▶ **Records supplied**
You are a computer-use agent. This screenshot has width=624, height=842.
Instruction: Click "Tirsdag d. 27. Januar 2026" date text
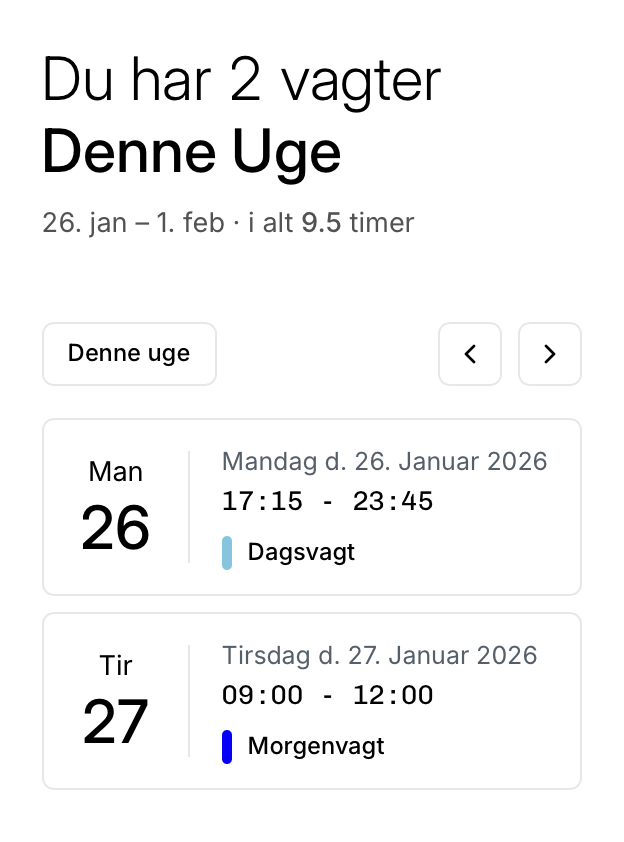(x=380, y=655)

--

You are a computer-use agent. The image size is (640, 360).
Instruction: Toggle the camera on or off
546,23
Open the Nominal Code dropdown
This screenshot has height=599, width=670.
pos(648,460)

---

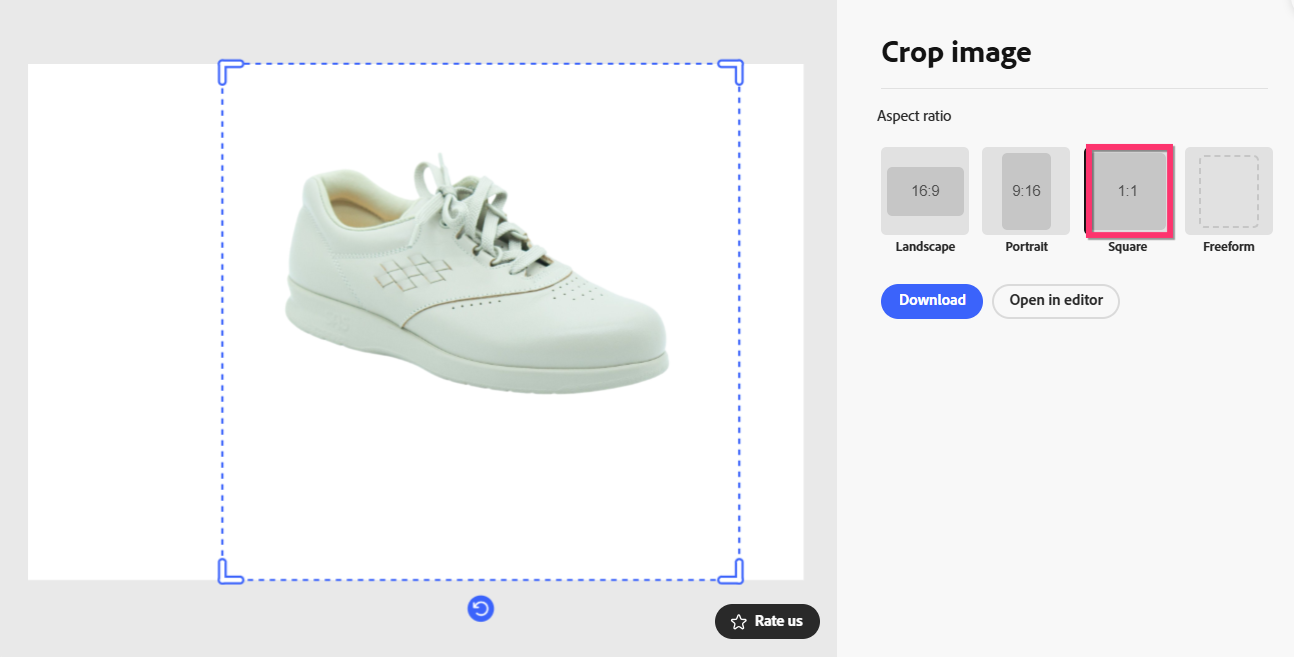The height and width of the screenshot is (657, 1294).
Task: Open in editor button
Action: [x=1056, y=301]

▶ **Work instructions**
Filter the entries and keep only the lines holding "computer".

▶ **Expected output**
You are a computer-use agent. This screenshot has width=624, height=842.
You are a computer-use agent. The image size is (640, 360).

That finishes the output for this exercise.